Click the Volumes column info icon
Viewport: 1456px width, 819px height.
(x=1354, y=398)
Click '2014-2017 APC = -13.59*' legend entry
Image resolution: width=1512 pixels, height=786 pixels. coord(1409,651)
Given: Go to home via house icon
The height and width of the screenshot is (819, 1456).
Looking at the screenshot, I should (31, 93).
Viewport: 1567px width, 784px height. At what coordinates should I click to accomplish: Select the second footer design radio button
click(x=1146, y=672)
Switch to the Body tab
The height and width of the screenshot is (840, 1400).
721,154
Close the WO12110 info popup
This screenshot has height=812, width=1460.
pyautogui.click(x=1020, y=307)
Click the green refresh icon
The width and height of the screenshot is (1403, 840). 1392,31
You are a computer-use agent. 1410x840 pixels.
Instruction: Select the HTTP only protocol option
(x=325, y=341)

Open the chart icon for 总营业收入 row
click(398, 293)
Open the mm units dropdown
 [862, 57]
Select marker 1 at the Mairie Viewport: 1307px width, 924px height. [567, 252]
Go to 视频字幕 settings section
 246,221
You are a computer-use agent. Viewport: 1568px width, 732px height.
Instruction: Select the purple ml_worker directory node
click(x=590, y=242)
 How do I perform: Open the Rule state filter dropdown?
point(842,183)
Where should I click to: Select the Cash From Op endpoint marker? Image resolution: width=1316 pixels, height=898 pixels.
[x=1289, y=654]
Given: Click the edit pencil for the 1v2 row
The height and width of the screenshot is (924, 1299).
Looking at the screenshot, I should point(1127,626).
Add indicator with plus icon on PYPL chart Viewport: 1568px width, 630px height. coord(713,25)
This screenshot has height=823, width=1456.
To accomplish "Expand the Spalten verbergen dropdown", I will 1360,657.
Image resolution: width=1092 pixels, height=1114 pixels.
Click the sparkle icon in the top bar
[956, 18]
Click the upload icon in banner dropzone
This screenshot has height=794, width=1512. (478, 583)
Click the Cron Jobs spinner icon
○ ○ ○ ○ ○
Assignment:
Only a number is expected here: how many lines of the records above contain "Given".

Solved problem:
2